## Tareas por realizar
(1) Indique si cada afirmación concuerda con la crónica sobre la función del Ceprodac, respondiendo sí o no y citando textualmente las palabras decisivas de la crónica: (a) La función se presentó la noche del 9 de octubre. (b) El coreógrafo Francisco Cordova es originario de Tampico. (c) En escena participaron veinte intérpretes, diez hombres y diez mujeres.
(2) Prosiga la crónica sobre la función del Ceprodac a partir del punto en que se interrumpe.

## Fuente

════════════════════

Bajo las luces del Teatro Principal, y en el marco del XXXII Festival Internacional en la Costa del Seno Mexicano —organizado por el Gobierno del Estado de Tamaulipas—, los cuerpos jóvenes del Centro de Producción de Danza Contemporánea (Ceprodac) encendieron la noche del 9 de octubre con una obra en la que la coreografía a cargo del maestro Francisco Cordova, desborde de juventud y talento, originario de Guanajuato, se conjuga a la perfeccion con la direccion de la maestra Cecilia Lugo, nuestra Cecilia de Tampico y recién desempacada de Marruecos, surge esta genialidad: “Se nos quedaron ellos”.

Desde la antesala del recinto, donde los vitrales rojos parecían suspendidos en un diálogo con la arquitectura, respirábamos expectación.

Los pasillos amplios, el eco de los pasos, la penumbra que anuncia la tercera llamada: todo era preludio de un ritual. Ya en el interior del teatro principal, las butacas anaranjadas se poblaron de rostros jóvenes, estudiantes, familias enteras.

Nadie lo sabía aún, pero estábamos a punto de ser testigos de una epifanía corporal, una de esas noches en que el arte no se mira: se experimenta.

Cuando las luces se apagaron, el silencio se hizo materia. Y entonces comenzaron ellos: veinte intérpretes —diez hombres y diez mujeres—, que irrumpieron en escena como ráfagas de viento.

════════════════════

## Datos sin procesar

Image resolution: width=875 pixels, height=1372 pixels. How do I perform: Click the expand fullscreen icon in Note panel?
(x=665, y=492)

════════════════════

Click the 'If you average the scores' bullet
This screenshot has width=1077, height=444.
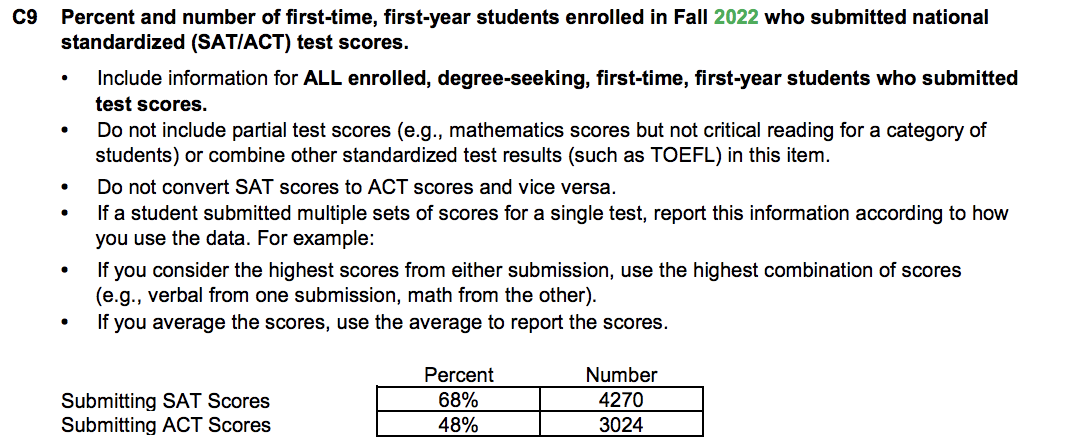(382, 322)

════════════════════

## Respuestas por tarea
(1)
(a) Sí: “encendieron la noche del 9 de octubre”.
(b) No: “originario de Guanajuato”.
(c) Sí: “veinte intérpretes —diez hombres y diez mujeres—”.

(2)
Juventud, coordinación, agilidad y fuerza: corrían, giraban, se elevaban y caían como si persiguieran algo invisible: la luz. A veces parecía que los focos los buscaban a ellos; otras, que eran ellos quienes guiaban a la luz, en un juego poético entre el cuerpo y su reflejo.

La música —tensa, tribal, por momentos desgarradora— marcaba el pulso de una humanidad en búsqueda. Los bailarines, vestidos de tonos oscuros que absorbían la luz y la devolvían en sombras móviles, se encontraban y se perdían, cargaban unos a otros, se abandonaban al peso y a la confianza.

El roce de sus pies descalzos sobre la madera del escenario dejaba oír un ritmo secreto, una percusión humana que acompañaba la melodía invisible.

Por casi una hora, sus cuerpos se movieron con una agilidad extraordinaria, una precisión que parecía no conocer el cansancio: músculos y respiraciones orquestadas por la disciplina.

En cierto momento de la obra las mujeres eran lanzadas al aire, sostenidas por brazos masculinos que parecían templos de equilibrio; luego, ellas mismas se liberaban, corrían, y en su fuga encontraban nuevos brazos, nuevas alianzas, nuevas metáforas, una extraordinaria manifestación de la esencia humana, de tener vida.

Era la historia de los que se quedan y los que se van, una coreografía que recordaba que toda ausencia tiene su cuerpo en la memoria. En cada movimiento se reconocía la impronta indiscutible del Ceprodac: el rigor convertido en belleza.

Sesudo lector, “Se nos quedaron ellos” transita por el territorio de la memoria, donde los recuerdos laten como mariposas obstinadas que se niegan a morir.

Habla del peso de las ausencias y de la forma en que éstas resuenan en quienes permanecen, como ecos que se confunden con la respiración del tiempo.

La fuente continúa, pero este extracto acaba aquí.